Opinion

Editorial: Backcountry awareness in the summer

Living in the Elk Valley, we are fortunate to be surrounded by mountains and a vast amount of backcountry to explore. Both locals and out-of-towners happily take advantage of the wilderness we're lucky enough to call our backyard on a regular basis.

As we progress into the summer months, camping, boating and fishing trips become more and more enticing. People are lacing up their hiking boots, tuning up their mountain bikes, and loading their backpacks with granola bars, water and (hopefully) bear spray. But as you’re getting ready to head off into the great outdoors, you might be forgetting something.

During the winter, when the mountains are covered in snow, almost everyone realizes the precautions that must be taken. For some reason, once the snow disappears, so does the proper planning that should go into a visit to the backcountry. If you’re planning a trip this summer – even if it’s just for a day - be prepared and aware of the potential dangers.

It’s important to bring proper gear, equipment and clothing for all types of weather. Even though it’s summer, the mountains still cool down at night. Pack enough food and water for longer than you plan to be out – you never know what unexpected event might extend your trip.

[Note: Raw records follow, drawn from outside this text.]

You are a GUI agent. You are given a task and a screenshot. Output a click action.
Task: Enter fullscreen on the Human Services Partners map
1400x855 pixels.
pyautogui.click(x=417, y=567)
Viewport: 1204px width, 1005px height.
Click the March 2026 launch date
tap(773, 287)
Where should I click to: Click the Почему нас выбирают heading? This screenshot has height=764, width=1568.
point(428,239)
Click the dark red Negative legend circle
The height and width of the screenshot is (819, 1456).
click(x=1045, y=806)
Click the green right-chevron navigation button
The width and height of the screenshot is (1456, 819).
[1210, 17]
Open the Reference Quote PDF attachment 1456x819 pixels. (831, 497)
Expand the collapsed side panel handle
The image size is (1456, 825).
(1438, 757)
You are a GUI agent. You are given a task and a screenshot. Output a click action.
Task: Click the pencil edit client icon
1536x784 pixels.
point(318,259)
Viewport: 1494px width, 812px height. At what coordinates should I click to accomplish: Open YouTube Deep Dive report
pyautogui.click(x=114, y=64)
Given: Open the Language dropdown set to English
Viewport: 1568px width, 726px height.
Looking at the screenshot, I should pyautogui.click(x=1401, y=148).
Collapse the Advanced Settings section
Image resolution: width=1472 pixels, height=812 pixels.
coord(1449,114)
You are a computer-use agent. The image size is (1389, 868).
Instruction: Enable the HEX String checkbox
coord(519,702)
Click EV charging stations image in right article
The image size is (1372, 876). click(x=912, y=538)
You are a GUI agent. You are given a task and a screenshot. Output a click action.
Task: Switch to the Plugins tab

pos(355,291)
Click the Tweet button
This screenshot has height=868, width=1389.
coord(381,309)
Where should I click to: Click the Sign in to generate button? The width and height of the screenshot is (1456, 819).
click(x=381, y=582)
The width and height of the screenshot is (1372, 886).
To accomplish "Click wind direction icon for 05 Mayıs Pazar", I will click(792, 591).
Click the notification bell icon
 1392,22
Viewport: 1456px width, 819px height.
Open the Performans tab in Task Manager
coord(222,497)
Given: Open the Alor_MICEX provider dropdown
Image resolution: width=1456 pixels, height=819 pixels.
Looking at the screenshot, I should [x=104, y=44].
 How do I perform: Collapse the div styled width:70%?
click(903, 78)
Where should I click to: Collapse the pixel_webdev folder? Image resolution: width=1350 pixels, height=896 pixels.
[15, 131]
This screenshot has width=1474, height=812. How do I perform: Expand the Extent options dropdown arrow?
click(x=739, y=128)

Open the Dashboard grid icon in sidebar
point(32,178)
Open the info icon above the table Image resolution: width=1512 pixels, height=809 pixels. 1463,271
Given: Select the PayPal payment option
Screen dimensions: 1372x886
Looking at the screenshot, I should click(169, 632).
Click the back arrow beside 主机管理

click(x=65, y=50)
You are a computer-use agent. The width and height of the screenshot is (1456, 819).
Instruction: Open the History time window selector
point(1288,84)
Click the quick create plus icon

And most importantly, never travel alone, and always tell someone where you are going and when you expect to return.

There’s nothing worse than a concerned friend or family member calling the RCMP in a panic because they weren’t sure what day or time you planned to be home. At the same time, it’s just as bad when no one alerts Search and Rescue when you really need it because you didn’t tell anyone you were leaving town.

The recent rescue of a Tour Divide race member by Fernie Search and Rescue last week serves as a reminder of how important it is to recognize when to make the call. This race member, a U.S. citizen, was injured and too afraid to call for help because of the potential cost. What he didn’t realize is that Search and Rescue in B.C. is run by volunteers and that rescuees are never charged for their services. Don’t ever hesitate to call Search and Rescue for a family member, friend, or for yourself out of embarrassment or fear of receiving a bill. As illustrated by last week’s rescue, those hardworking men and women are happy to help, and a rescue can generally go much smoother and faster if the call is made sooner rather than later.

So go out and have fun in the great outdoors this summer, just make sure you come home safely!